« Tout ce qu’on raconte sur les playoffs est vrai, de toute évidence. » Pour Mitch Johnson et la plupart des Spurs, cette série face aux Blazers était une grande première. Et si les Spurs partaient comme grands favoris, ce premier tour avait valeur de test pour cette jeune équipe, qualifiée cette nuit à l’issue du game 5.
Comme le dit le coach local, les Spurs ont goûté à l’impact physique et à la compétitivité propres à ces phases finales, sans oublier le fait que « chaque possession est une question de survie ». « Quand tu affrontes la même équipe à chaque match, ça devient beaucoup moins une question de stratégie », juge Johnson.
« On finit forcément par ne plus trop pouvoir se voir, à force de s’affronter tous les deux jours. Et parfois, les coups de sifflet ne vont pas dans votre sens. Parfois, les tirs ne rentrent tout simplement pas, et il faut être capable de trouver un moyen de l’emporter malgré tout », complète De’Aaron Fox.

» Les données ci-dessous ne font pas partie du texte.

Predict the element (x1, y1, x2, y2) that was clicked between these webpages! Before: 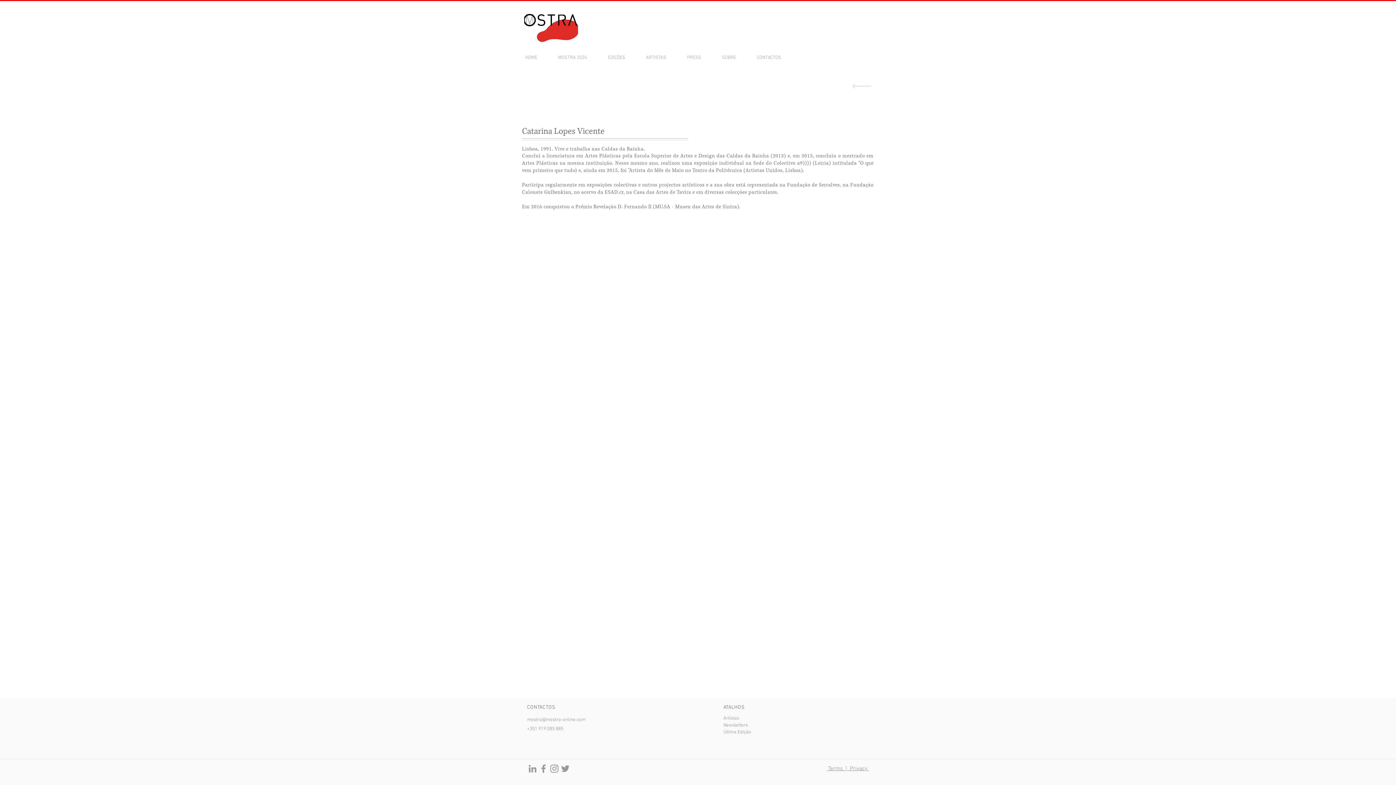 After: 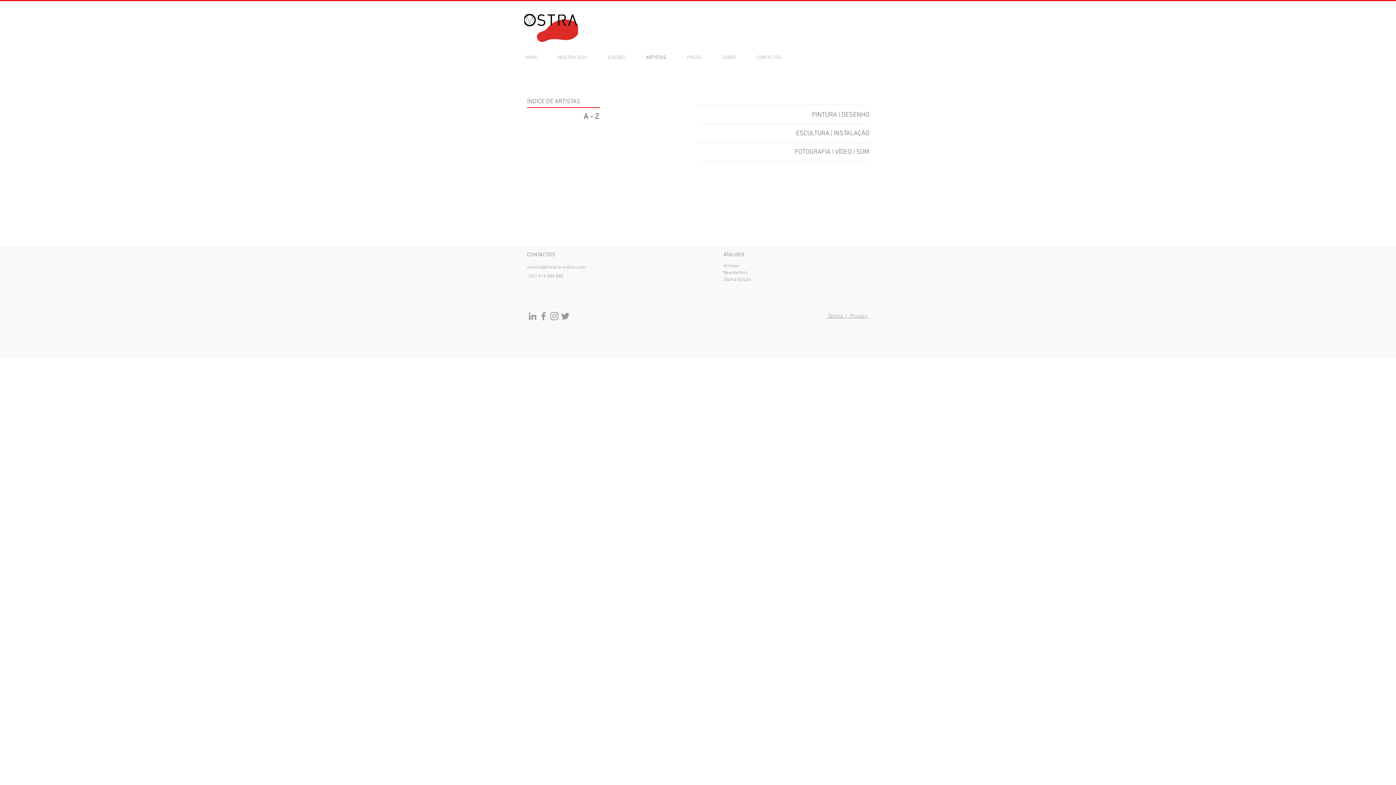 Action: bbox: (640, 52, 681, 63) label: ARTISTASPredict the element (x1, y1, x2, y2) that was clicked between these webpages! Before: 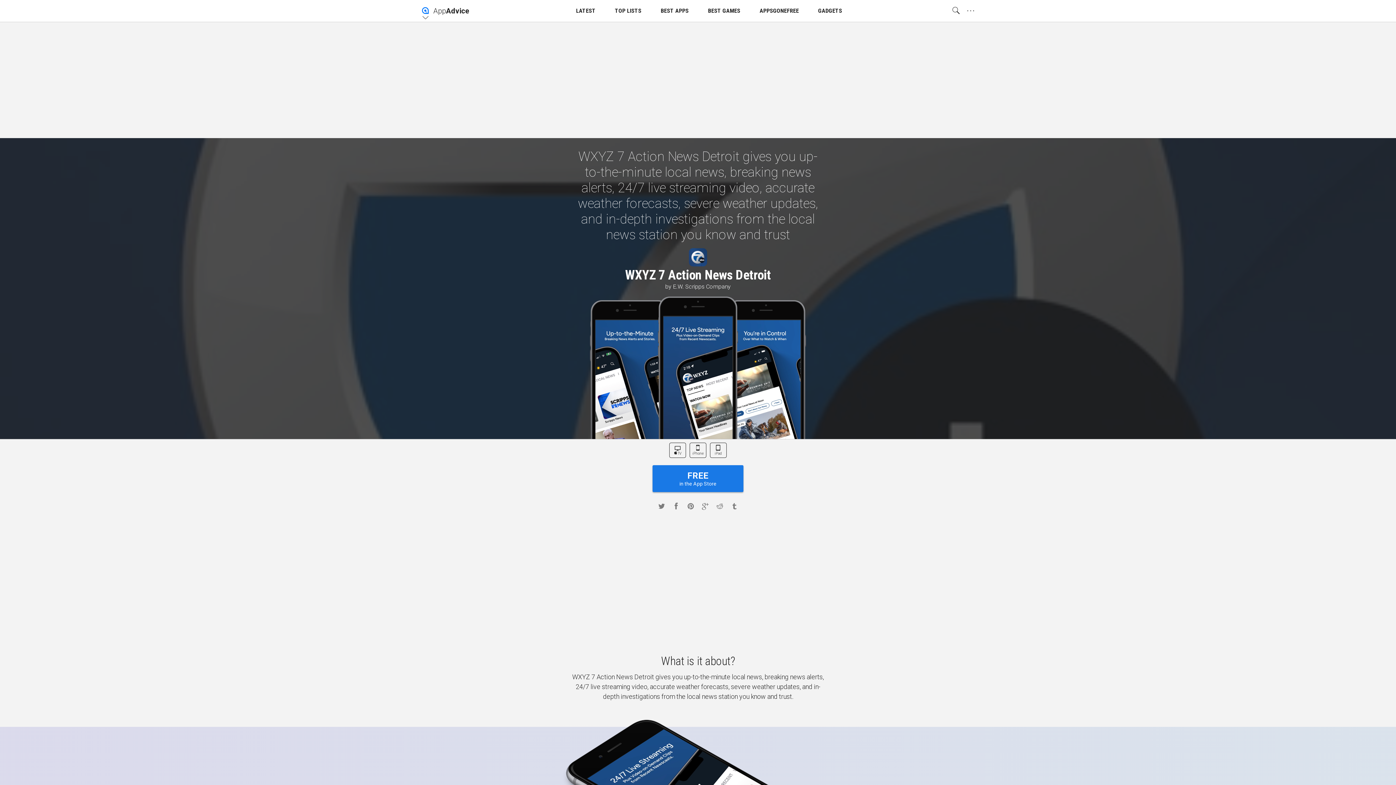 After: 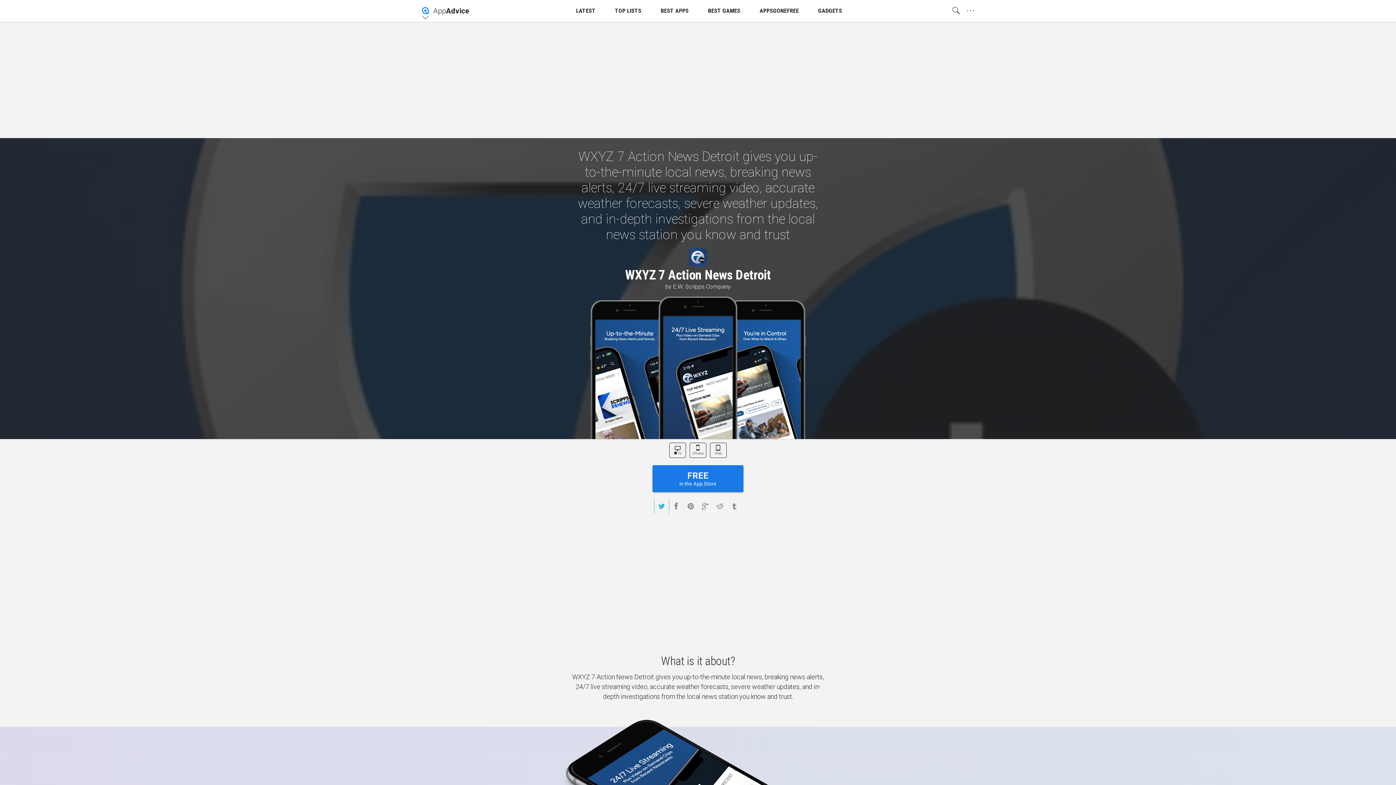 Action: bbox: (654, 499, 669, 514)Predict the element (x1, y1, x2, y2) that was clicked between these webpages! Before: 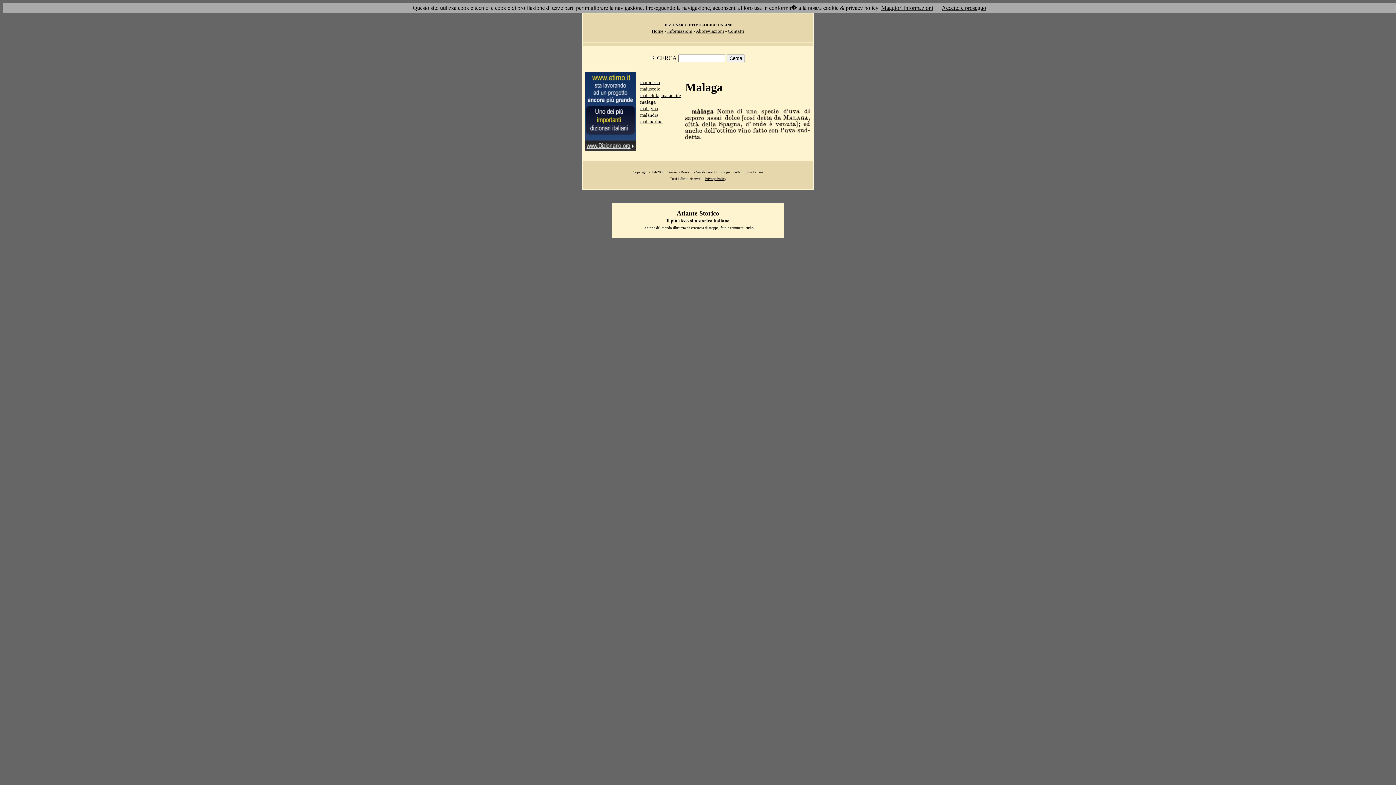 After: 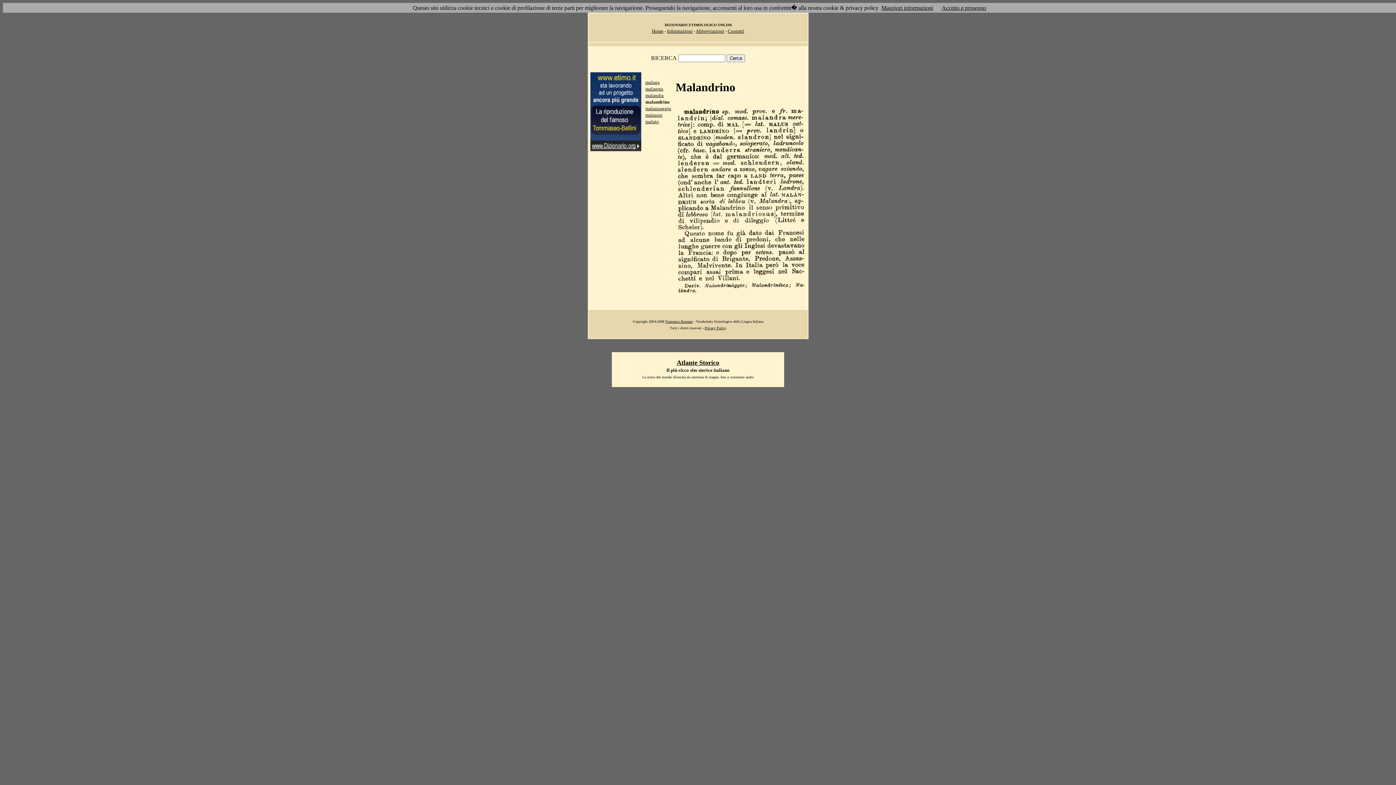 Action: label: malandrino bbox: (640, 118, 662, 124)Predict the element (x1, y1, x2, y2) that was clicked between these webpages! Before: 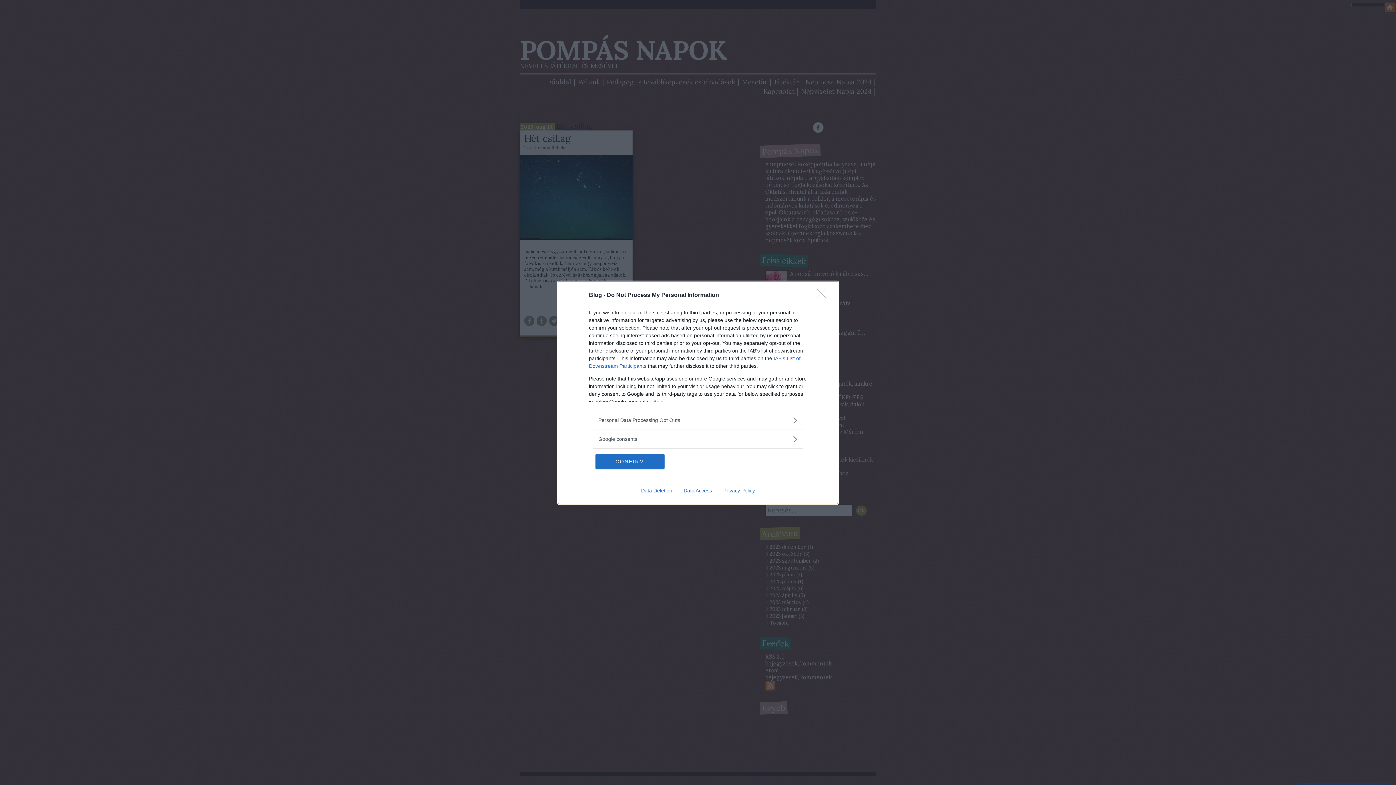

La blessure de « Wemby » a « boosté » les Spurs
Son coach parle d’une équipe de Portland « aussi compétitive et physique que tout ce qu’on a pu voir cette année ». Issus du play-in, les Blazers ont vendu chèrement leur peau et n’ont pas fait que de la figuration. Ils ont même pu faire douter les Spurs après avoir remporté le match 2 à San Antonio, tandis que Victor Wembanyama se retrouvait coincé dans le protocole commotion de la ligue. En son absence lors du match 3, les Blazers ont même imaginé prendre la main sur la série.
Une occasion manquée pour eux, et une épreuve réussie pour les Texans. « Ça nous a aidés. Forcément, avec la blessure de Vic, on a réalisé qu’on allait devoir compenser son absence pour le match ou les deux matchs à venir. On ne savait pas combien de temps il resterait sur la touche. Le fait de vivre ça et de devoir vraiment élever notre niveau de jeu […] nous a donné l’étincelle dont on avait besoin pour se battre », juge ainsi Julian Champagnie, en parlant d’un groupe « un peu plus connecté » qu’il ne l’imaginait.
La preuve, selon le shooteur, que les Spurs ont déjà des capacités de réaction face à l’adversité. « On a montré qu’on avait du cran, du répondant et de la dureté en nous. Tout n’est pas qu’une question de talent ou de superstars. Ce n’est pas juste foncer vers le cercle et gagner parce qu’on est ‘sympas’. Tout au long de la série, on a prouvé qu’on pouvait être une équipe physique, capable de distribuer des coups et d’encaisser pendant tout le match, exactement comme les autres équipes le font avec nous », développe-t-il.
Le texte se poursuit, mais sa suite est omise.